Josette Day presents the Film "Beauty and the Beast" directed by Jean Cocteau at the First Cannes Film Festival, in 1946
Around 1904-1905 cinemas transitioned from travelling shows exhibiting films in different cities and fairs, to permanent movie theatres that would offer a regular supply of films to local audiences. It was here that film distribution was born. American companies were quick off the mark, seizing control over the production, distribution and exhibition of their films and creating what we know today as the major Hollywood studios. Some European companies also attempted to monopolise the market within their own nations but few were successful, and so the Hollywood product boomed. The First World War only strengthened this situation with American companies being able to take advantage of Europe’s severely weakened position by moving into the South American, Australasian and Oriental markets where Europe had previously gained much of its revenue.
Then the talkies happened. Before the 1930s, films were circulating into different language markets simply by translating the intertitles into their different language versions. When the conversion from silent to sound film came about in the early 1930s, European filmmakers were suddenly having to deal with ‘the problem of language’ where translating complete dialogues proved much more difficult. By 1932 when subtitles and dubbing had been improved, American films in France made up about 43% of the market.

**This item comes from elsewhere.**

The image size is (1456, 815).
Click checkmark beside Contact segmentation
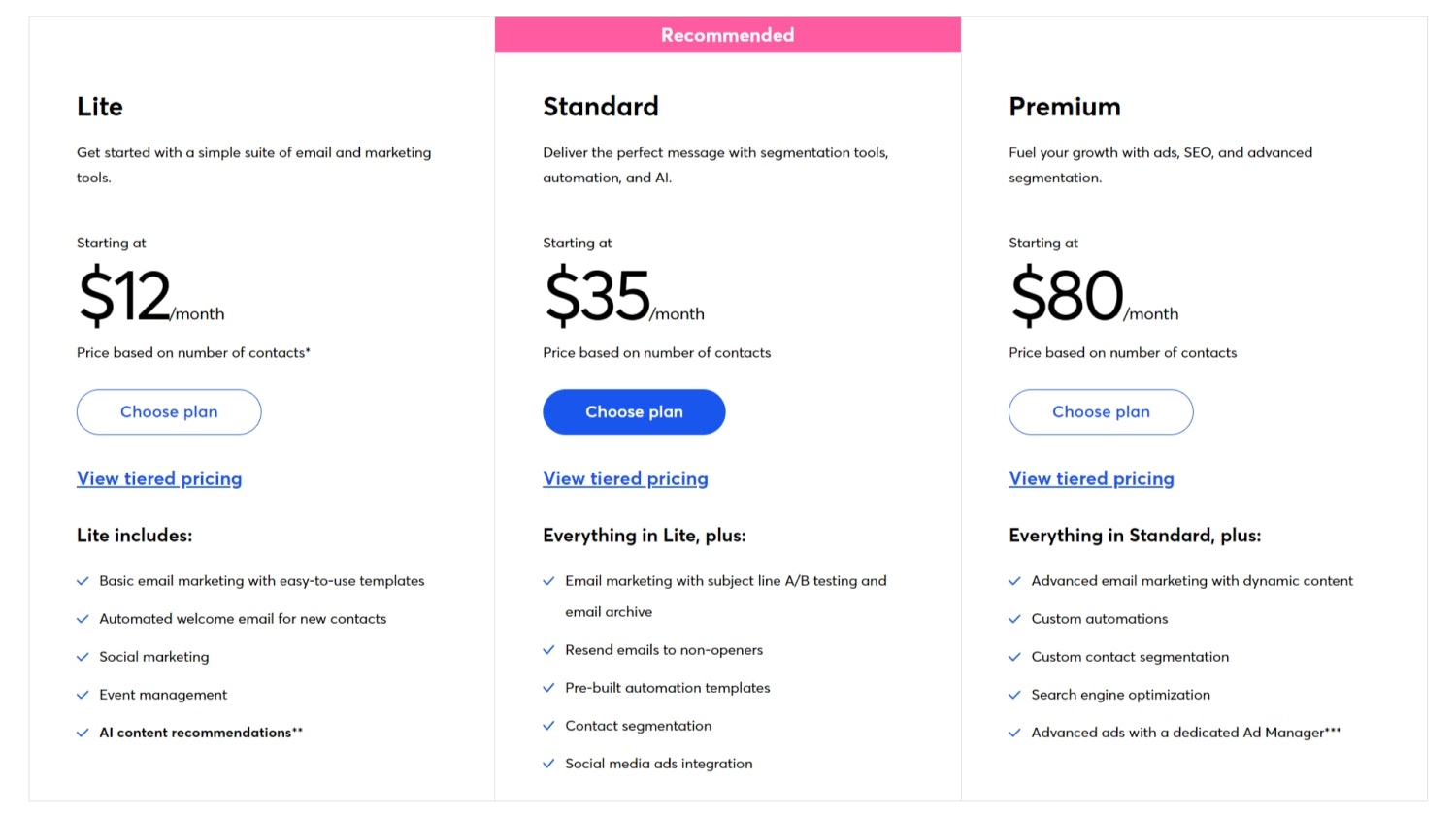click(x=548, y=726)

European cinemas then suffered a second blow with funding being cut and facilities being destroyed during the Second World War, and combined with a saturation of American films, by 1945 Hollywood had a chokehold over the European film industry.
The Cannes International Film Festival was actually born out of resentment of the Venice Film Festival, which had destroyed its reputation in 1938, when under pressure from Hitler and Mussolini, the jury members changed the award winners a few hours before announcing the official results in favour of a Nazi propaganda documentary. It was French diplomat and historian, Philippe Erlanger’s idea to organise a film festival on French soil that would be free from agendas and provide an opportunity to invite nations to participate in an international showcase where they could present a selection of their own finest films of that year. The event was meant to commence in 1939, but WWII delayed it until its official opening in 1946.
As opposed to treating film as an economic product for export and import, the festival offered a space where films could bypass the distribution process all together and be exhibited as expressions of national identity and culture. Instead of treating languages as an economic setback, the film festival could celebrate them for their richness and diversity. When Cocteau was nominated as the President of the Cannes Film Festival jury in 1953 and 1954 he described the festival as “an apolitical no man's land, a microcosm of what the world would be like if people could make direct contact with one another and speak the same language”. The programming of the festival was not ruled by economic concerns, rather it offered an opportunity for European filmmakers to escape the clutches of Hollywood within commercial movie houses and exhibit their films in a more egalitarian way, free from economic pressure.
The poster of the first Cannes Film Festival in 1939
However many would be quick to say that the Cannes film festival has also become commercialised: debuting big splashy American films and parading Hollywood stars up the red carpeted staircase to the Palais in front of hundreds of paparazzi. However this is precisely how Cannes has managed to serve its purpose. By riding on the back of Hollywood culture and publicity it has become the most well known and prestigious film festival in the world. By generating press coverage through the glamorous stars and occasional scandals, the films and the festival itself achieve international recognition, adding to the notoriety and prestige that the festival needs to exist. Stars generate press, and press generate awareness, and auteurs as much as studio CEOs know the importance of this. As for the Hollywood films, since the inception of the ‘hors compétition’ (out of competition) category in the 1960s, Cannes has been able to debut many of the profitable blockbuster films from Star Wars to Indiana Jones in this section, while keeping the competition to more independent, auteur or unusual films. In this way the festival maintains its integrity, underpinned by values of national industry and representation, while generating buzz through the more mainstream popular fare. So it’s by virtue of the Hollywood presence within the Cannes Film Festival that it’s able to actively compete on its terms. The smaller independent, foreign language, serious, edgy, inventive or confrontational films that may never have been able to fund an international release get the media coverage to do the work for them. Just like Belle and the Beast, Cannes and Hollywood have a complicated relationship: that is, the delicate but powerless cinematic beauty must learn to love the dominating Hollywood beast if the story is to finish with a happy ending.
- Wong, Cindy Hing-Yuk. Film Festivals: Culture, People, and Power on the Global Screen. Rutgers University Press, 2011.
- Thompson, Kristin. “The End of the ‘Film Europe’ Movement,” In History on/and/in Film eds. T. O'Regan & B.
Shoesmith, Perth: History & Film Association of Australia, 1987. 45-56.
- De Valck, Marijke. Film Festivals: From European Geopolitics to Global Cinephilia. Amsterdam University Press, 2007.